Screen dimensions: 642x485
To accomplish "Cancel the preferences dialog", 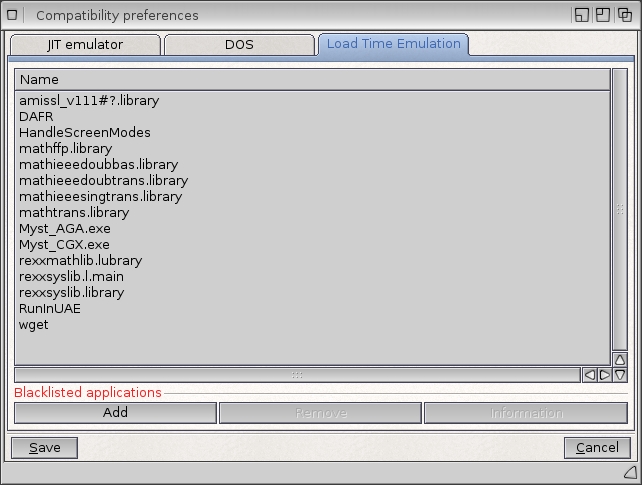I will tap(597, 447).

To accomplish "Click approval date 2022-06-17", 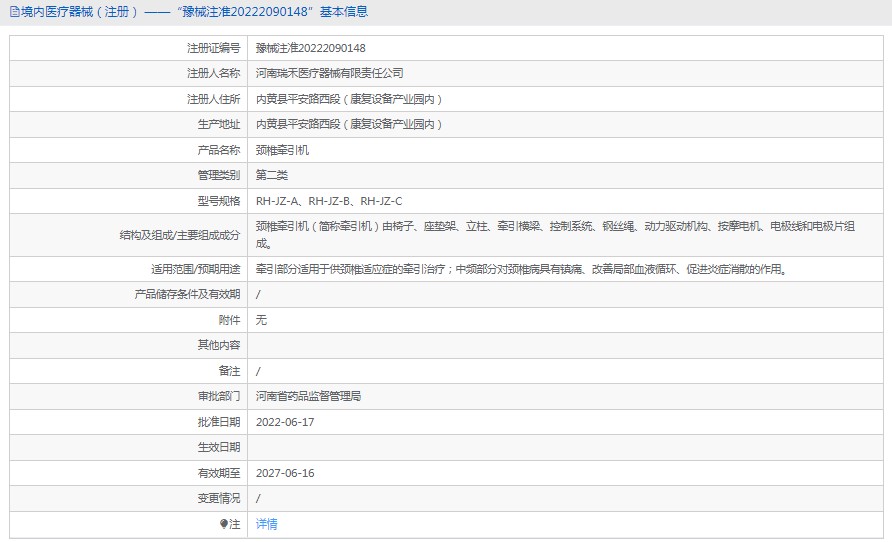I will tap(285, 422).
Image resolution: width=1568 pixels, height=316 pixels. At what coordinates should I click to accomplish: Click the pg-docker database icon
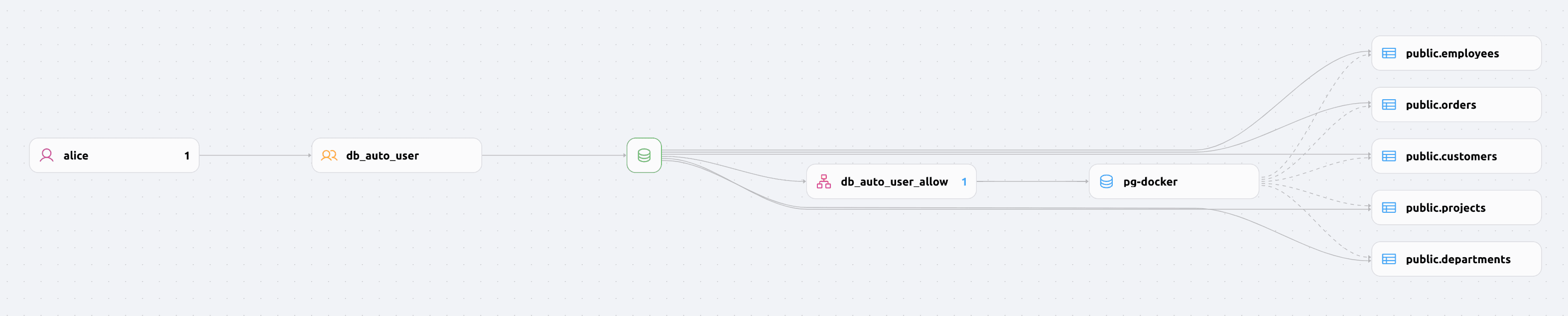[x=1106, y=181]
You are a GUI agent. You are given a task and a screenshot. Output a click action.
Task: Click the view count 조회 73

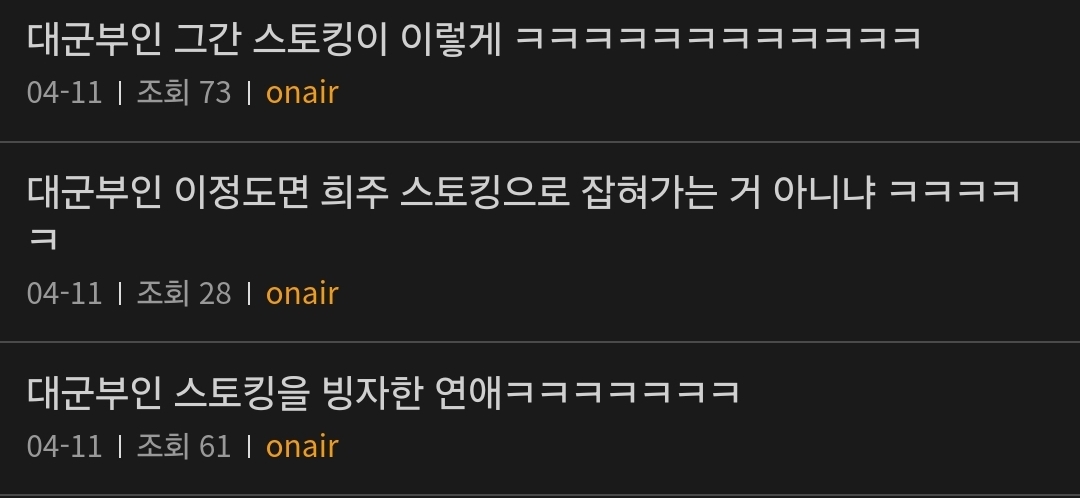184,92
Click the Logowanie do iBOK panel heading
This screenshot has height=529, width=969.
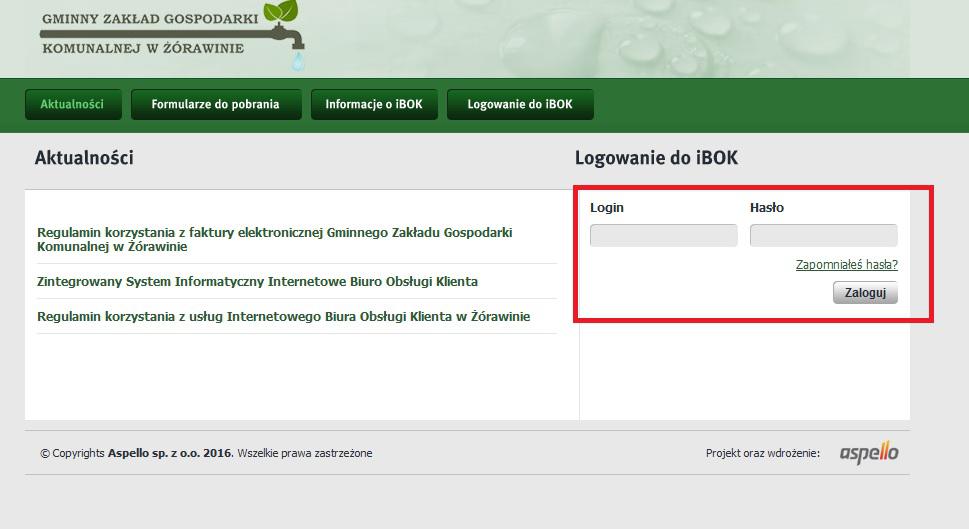[x=656, y=158]
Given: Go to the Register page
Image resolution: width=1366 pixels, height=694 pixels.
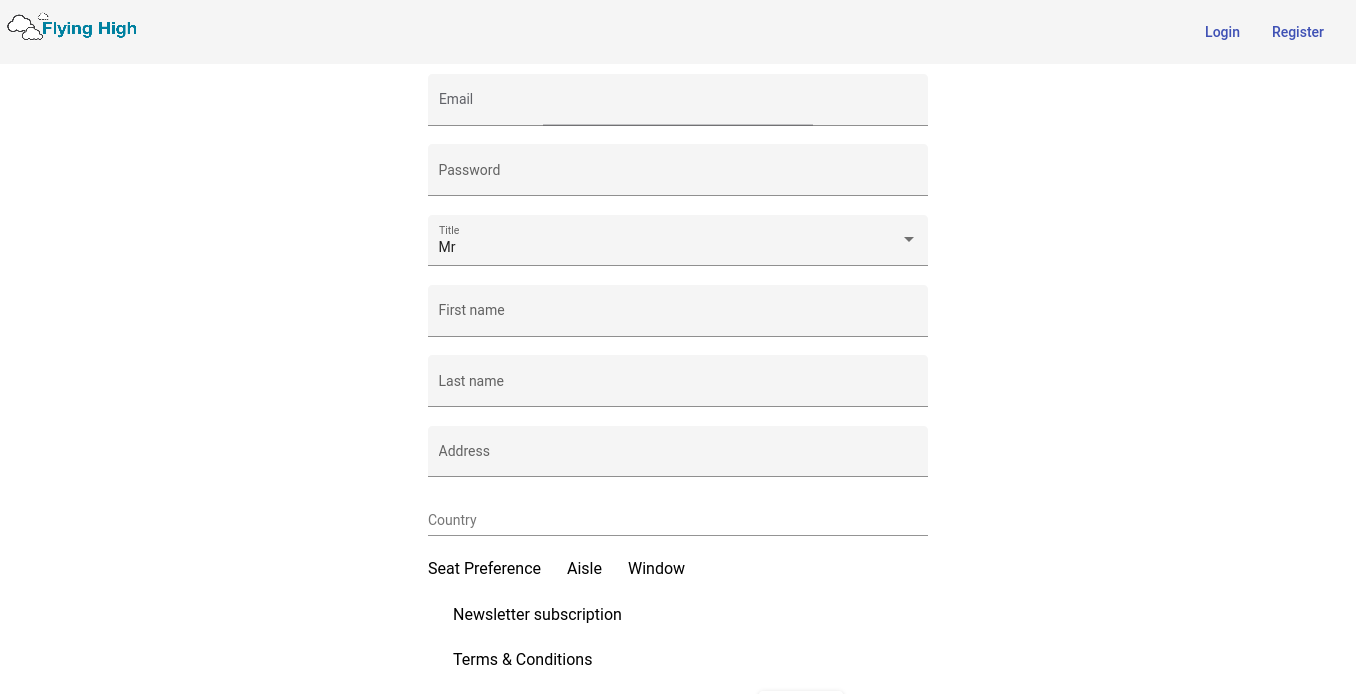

----------------

» **WHAT YOU SHOULD DO**
The lines to return run from the line containing "You are a GUI" through the last line of the records. Give them exactly, omitting pictures.

» **ANSWER SECTION**
You are a GUI agent. You are given a task and a screenshot. Output a click action.
Task: Click the view count 조회 73

184,92
Click the Logowanie do iBOK panel heading
This screenshot has height=529, width=969.
[x=656, y=158]
Given: Go to the Register page
Image resolution: width=1366 pixels, height=694 pixels.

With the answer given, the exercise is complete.